__Exercise requirements__: Reproduce the data below verbatim, starting at the line that has "Task: Click the Above bar dropdown chevron" and ending after the line that has "pos(101,169)".

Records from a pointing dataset
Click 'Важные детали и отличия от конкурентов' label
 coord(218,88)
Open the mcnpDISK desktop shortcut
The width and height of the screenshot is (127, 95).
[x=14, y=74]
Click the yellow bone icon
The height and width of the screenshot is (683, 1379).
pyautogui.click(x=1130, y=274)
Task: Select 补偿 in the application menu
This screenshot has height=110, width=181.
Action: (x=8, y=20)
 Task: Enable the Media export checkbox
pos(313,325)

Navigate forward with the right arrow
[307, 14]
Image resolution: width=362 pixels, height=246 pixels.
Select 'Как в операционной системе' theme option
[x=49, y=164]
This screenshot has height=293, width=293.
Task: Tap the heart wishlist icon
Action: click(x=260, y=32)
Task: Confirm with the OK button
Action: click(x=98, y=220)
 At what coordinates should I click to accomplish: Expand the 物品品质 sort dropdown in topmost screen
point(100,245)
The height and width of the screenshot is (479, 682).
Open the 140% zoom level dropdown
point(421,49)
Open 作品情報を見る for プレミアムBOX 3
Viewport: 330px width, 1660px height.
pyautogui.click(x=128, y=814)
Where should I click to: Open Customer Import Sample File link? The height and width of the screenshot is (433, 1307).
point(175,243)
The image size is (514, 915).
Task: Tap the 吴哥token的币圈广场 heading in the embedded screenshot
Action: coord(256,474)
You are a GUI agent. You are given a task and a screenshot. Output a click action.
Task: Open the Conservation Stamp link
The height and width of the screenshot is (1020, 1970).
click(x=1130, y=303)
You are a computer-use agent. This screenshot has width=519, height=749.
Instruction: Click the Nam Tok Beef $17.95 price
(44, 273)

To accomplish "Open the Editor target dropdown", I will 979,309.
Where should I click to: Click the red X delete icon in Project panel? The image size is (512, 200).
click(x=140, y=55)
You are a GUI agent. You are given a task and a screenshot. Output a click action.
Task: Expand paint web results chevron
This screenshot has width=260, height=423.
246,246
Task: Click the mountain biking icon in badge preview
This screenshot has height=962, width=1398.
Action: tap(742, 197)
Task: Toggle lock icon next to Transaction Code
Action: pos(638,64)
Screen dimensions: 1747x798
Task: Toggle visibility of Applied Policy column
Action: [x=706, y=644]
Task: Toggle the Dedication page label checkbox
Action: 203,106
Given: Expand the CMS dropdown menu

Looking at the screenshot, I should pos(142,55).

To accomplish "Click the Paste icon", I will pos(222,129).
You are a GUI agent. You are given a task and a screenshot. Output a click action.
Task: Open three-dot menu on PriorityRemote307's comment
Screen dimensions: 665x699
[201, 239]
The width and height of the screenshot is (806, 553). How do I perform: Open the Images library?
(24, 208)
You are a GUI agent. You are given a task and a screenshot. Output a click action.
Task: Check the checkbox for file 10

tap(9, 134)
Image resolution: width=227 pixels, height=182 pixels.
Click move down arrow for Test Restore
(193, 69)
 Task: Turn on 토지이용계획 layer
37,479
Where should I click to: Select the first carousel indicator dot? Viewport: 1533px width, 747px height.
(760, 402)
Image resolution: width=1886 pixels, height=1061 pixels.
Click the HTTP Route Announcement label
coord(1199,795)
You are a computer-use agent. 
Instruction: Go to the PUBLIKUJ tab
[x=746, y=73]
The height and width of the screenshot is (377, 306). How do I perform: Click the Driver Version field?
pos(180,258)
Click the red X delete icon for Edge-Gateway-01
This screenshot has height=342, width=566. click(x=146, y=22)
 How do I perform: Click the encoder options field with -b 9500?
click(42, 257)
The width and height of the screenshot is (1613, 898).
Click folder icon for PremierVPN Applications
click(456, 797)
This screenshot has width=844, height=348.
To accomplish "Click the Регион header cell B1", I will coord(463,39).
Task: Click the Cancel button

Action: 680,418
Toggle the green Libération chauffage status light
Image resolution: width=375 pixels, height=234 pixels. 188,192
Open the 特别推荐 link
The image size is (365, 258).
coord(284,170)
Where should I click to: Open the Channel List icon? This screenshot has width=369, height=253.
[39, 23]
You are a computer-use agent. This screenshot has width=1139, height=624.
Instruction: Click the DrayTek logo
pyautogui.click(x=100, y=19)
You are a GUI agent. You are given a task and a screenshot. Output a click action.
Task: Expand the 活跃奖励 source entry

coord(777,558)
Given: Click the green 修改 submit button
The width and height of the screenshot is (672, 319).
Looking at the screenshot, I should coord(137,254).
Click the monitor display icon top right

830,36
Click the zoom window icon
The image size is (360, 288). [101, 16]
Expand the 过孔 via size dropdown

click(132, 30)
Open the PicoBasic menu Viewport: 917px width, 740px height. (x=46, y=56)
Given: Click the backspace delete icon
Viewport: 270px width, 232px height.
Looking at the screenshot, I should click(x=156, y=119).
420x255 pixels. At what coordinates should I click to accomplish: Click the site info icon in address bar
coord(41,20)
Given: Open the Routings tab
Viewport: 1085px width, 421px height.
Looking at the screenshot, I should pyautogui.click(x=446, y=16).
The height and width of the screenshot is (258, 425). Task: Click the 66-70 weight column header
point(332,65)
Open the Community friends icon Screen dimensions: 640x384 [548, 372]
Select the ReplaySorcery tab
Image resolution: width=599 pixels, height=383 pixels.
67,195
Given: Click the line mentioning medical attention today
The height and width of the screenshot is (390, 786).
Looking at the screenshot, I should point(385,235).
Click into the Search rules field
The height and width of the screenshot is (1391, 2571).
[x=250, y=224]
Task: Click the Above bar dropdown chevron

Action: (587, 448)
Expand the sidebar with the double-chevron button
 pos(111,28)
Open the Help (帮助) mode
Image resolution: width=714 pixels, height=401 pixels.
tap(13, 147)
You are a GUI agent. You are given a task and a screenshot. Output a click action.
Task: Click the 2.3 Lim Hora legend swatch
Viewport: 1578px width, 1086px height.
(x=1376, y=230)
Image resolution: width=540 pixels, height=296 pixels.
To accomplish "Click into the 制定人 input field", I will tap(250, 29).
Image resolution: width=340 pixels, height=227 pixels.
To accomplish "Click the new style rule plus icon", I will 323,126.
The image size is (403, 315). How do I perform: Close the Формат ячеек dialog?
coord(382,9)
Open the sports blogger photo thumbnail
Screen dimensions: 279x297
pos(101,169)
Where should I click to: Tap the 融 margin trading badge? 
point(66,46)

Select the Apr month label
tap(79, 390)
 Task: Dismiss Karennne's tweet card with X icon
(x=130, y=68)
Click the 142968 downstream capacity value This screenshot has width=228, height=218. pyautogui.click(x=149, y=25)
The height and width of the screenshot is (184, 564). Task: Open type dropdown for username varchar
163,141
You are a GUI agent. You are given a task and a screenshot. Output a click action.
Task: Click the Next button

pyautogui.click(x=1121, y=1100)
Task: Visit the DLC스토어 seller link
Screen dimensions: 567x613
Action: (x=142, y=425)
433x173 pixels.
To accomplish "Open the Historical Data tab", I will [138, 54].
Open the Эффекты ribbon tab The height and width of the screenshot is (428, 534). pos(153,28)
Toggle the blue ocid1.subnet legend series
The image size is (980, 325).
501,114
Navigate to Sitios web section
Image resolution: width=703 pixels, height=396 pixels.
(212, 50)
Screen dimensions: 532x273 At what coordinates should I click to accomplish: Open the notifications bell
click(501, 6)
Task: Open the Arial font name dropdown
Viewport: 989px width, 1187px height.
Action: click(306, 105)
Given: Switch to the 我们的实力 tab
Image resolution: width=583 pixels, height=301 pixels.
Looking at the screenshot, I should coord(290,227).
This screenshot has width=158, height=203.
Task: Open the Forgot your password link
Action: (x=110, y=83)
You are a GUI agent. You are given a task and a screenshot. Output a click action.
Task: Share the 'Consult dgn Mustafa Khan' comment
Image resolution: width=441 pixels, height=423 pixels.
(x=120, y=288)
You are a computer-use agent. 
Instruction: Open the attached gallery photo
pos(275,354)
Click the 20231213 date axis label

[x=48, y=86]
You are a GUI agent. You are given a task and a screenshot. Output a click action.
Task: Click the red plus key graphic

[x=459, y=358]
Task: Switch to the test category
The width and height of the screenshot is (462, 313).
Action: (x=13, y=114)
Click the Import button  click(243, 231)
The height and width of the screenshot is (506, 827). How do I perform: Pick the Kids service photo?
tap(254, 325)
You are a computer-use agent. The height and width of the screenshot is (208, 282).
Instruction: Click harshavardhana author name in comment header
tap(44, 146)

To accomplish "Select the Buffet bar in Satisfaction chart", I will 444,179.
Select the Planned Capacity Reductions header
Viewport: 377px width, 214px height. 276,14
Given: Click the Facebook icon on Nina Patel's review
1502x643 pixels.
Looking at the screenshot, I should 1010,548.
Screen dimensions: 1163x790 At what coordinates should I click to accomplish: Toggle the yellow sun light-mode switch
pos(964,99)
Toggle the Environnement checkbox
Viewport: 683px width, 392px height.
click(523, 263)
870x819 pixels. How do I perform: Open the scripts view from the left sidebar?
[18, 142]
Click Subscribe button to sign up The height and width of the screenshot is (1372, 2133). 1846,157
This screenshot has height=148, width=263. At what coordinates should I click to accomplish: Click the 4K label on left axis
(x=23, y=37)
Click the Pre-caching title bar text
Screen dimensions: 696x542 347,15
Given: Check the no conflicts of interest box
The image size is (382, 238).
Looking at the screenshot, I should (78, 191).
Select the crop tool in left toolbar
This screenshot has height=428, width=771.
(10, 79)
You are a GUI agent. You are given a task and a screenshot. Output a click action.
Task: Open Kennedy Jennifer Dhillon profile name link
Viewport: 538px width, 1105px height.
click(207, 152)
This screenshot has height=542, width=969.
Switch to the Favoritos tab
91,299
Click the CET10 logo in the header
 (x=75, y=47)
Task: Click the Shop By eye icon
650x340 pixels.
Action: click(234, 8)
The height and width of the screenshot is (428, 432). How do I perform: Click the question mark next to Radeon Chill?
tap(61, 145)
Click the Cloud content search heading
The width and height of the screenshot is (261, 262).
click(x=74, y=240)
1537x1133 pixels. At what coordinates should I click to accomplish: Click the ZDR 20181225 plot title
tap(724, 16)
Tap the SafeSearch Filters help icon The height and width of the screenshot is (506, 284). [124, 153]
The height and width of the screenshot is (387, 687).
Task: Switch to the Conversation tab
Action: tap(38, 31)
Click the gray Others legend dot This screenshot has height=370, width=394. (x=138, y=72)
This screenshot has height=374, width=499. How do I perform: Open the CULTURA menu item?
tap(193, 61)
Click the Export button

__The reply__:
Task: Click the Above bar dropdown chevron

Action: (587, 448)
Expand the sidebar with the double-chevron button
 pos(111,28)
Open the Help (帮助) mode
Image resolution: width=714 pixels, height=401 pixels.
tap(13, 147)
You are a GUI agent. You are given a task and a screenshot. Output a click action.
Task: Click the 2.3 Lim Hora legend swatch
Viewport: 1578px width, 1086px height.
(x=1376, y=230)
Image resolution: width=540 pixels, height=296 pixels.
To accomplish "Click into the 制定人 input field", I will tap(250, 29).
Image resolution: width=340 pixels, height=227 pixels.
To accomplish "Click the new style rule plus icon", I will 323,126.
The image size is (403, 315). How do I perform: Close the Формат ячеек dialog?
coord(382,9)
Open the sports blogger photo thumbnail
Screen dimensions: 279x297
pos(101,169)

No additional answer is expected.